FEDERAL CIVIL RIGHTS CLAIMS
In Counts I through V of their complaint, the Robbins assert civil rights violations under 42 U.S.C. § 1983, alleging that CYS is responsible for the harm inflicted upon Seth by Susan Fitzgerald in violation of his constitutional right to substantive due process under the Fourteenth Amendment.5 Section 1983 provides a civil remedy for deprivations of federally protected rights caused by persons acting under color of State law. Anselma Station, Ltd. v. Pennoni Assoc., Inc., 654 A.2d 608, 612 (Pa.Cmwlth.1995) (citing Parratt v. Taylor, 451 U.S. 527, 535, 101 S.Ct. 1908, 68 L.Ed.2d 420 (1981), rev’d on other grounds, Daniels v. Williams, 474 U.S. 327, 106 S.Ct. 662, 88 L.Ed.2d 662 (1986)). In determining whether plaintiffs have stated a cause of action under Section 1983, the inquiry must focus on whether the two essential elements of the action are present:
(1) whether the conduct complained of was committed by a person acting under color of state law; and (2) whether this conduct deprived a person of rights, privileges, or immunities secured by the Constitution or the laws of the United States.
Id. (quoting Parratt, 451 U.S. at 535, 101 S.Ct. 1908, 68 L.Ed.2d 420). See also 42 U.S.C. § 1983. In general, the State has no constitutional obligation to protect individuals from harm inflicted by private actors. The seminal case in this area is DeShaney v. Winnebago County Department of Social Services, 489 U.S. 189, 109 S.Ct. 998, 103 L.Ed.2d 249 (1989), which also involved allegations that a county agency failed to protect a child from the abuse of a natural parent. CYS argues, and the trial court agreed, that DeShaney is directly on point and should control. The Robbins contend that the trial court disregarded a well-established line of cases, decided after DeShaney, which support their causes of action.
In DeShaney, the child and his mother brought an action in Wisconsin under Section 1983 against the county, the social services department and individual employees of the department. The plaintiffs alleged that the county had deprived the child of his liberty in violation of the Due Process Clause of the Fourteenth Amendment by fading to protect him against a known risk of violence perpetrated by the natural father. The Supreme Court held that the Due Process Clause imposes no affirmative duty on a State to protect an individual against private acts of violence:
[N]othing in the language of the Due Process Clause itself requires the State to protect the life, liberty, and property of its citizens against invasion by private actors. The Clause is phrased as a limitation on the State’s power to act, not as [1246]*1246a guarantee of certain minimal levels of safety and security.
Id. at 195, 109 S.Ct. 998, 103 L.Ed.2d 249. Thus, the Court concluded that, “[i]f the Due Process Clause does not require the State to provide its citizens with particular protective services, it follows that the State cannot be held hable under the Clause for injuries that could have been averted had it chosen to provide them.” Id. at 196-97, 109 S.Ct. 998, 103 L.Ed.2d 249.
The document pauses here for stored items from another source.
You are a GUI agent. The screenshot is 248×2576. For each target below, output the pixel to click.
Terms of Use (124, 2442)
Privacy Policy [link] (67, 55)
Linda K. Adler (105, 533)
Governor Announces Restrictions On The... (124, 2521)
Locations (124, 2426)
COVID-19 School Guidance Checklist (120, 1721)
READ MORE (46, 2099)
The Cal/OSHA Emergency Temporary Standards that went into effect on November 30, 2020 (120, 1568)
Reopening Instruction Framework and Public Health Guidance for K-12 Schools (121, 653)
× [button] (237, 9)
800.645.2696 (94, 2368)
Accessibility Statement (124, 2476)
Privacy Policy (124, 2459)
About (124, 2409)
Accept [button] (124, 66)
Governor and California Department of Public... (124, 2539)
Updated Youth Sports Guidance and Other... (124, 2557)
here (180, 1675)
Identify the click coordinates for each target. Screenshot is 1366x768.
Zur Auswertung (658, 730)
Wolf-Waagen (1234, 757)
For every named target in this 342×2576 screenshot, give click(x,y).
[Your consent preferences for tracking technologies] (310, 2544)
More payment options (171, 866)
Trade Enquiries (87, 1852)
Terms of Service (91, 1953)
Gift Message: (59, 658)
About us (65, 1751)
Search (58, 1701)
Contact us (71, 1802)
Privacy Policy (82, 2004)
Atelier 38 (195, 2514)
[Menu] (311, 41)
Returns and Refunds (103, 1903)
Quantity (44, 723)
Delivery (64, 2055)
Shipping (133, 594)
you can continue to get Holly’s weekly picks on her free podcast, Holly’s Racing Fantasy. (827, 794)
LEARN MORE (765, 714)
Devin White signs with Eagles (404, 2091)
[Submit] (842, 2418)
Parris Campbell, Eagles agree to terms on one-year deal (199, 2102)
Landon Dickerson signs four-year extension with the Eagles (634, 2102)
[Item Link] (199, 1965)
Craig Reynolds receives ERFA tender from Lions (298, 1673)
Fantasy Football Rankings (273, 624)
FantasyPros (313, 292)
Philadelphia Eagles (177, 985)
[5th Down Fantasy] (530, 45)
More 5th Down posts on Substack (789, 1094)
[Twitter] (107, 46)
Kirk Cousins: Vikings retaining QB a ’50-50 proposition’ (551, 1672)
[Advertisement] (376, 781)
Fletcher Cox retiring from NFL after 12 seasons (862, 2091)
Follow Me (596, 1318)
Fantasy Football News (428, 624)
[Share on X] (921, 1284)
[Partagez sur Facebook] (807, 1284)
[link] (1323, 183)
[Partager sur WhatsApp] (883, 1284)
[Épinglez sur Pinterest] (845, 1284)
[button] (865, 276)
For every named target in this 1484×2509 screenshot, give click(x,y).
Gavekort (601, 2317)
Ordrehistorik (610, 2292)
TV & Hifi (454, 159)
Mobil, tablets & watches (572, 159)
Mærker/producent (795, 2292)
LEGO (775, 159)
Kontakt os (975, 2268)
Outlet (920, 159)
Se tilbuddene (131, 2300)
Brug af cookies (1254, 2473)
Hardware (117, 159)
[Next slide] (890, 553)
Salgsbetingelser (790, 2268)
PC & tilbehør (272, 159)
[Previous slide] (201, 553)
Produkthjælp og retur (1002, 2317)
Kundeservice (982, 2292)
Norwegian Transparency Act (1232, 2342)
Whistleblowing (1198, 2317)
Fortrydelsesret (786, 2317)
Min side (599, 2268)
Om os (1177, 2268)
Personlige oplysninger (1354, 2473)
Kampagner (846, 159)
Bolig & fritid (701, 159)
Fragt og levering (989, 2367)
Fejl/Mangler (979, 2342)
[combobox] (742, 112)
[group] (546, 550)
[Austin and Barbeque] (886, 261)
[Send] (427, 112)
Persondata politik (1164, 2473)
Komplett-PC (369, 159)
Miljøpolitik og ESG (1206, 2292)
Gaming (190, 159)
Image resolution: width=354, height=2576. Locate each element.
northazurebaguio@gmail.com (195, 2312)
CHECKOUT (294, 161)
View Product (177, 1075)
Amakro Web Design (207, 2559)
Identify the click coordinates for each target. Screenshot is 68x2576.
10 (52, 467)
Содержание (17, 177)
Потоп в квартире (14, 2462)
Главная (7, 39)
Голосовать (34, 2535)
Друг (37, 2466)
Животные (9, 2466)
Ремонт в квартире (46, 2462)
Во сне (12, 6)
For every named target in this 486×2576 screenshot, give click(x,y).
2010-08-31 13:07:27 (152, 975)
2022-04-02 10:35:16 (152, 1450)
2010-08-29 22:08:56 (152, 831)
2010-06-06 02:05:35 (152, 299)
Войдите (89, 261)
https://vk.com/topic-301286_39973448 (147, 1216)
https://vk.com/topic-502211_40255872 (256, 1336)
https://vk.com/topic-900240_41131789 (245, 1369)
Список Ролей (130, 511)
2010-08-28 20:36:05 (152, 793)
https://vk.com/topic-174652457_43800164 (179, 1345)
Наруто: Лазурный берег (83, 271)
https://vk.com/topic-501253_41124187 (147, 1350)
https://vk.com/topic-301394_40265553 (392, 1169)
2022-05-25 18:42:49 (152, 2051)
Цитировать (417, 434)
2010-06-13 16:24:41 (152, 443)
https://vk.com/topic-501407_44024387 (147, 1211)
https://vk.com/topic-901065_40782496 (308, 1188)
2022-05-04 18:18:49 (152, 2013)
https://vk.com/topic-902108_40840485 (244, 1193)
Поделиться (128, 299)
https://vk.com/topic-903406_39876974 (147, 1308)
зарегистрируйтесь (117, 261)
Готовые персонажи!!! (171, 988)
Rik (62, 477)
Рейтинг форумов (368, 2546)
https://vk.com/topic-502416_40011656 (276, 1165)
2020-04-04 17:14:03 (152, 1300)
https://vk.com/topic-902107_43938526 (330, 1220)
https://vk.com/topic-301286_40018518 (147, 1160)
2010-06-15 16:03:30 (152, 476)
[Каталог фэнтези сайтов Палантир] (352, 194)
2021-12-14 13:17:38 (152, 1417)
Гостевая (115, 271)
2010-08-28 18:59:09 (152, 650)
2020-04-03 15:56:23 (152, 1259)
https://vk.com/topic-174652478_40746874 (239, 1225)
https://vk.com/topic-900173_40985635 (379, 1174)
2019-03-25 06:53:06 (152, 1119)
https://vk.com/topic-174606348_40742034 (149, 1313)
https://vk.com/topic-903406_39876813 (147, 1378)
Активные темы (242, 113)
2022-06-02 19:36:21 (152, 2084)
In DeShaney, the Supreme Court also rejected the plaintiffs’ arguments that the county parties were accountable under the special relationship and state-created danger theories. The Court limited application of the special relationship theory to situations where the State takes a person into its custody and holds him there against his will. The Court reasoned that:
[W]hen the State by the affirmative exercise of its power so restrains an individual’s liberty that it renders him unable to care for himself, and at the same time fails to provide for his basic human needs ... it transgresses the substantive limits on state action set by the [Federal Constitution’s] Eighth Amendment and the [Fourteenth Amendment’s] Due Process Clause.
Id. at 200, 109 S.Ct. 998, 103 L.Ed.2d 249.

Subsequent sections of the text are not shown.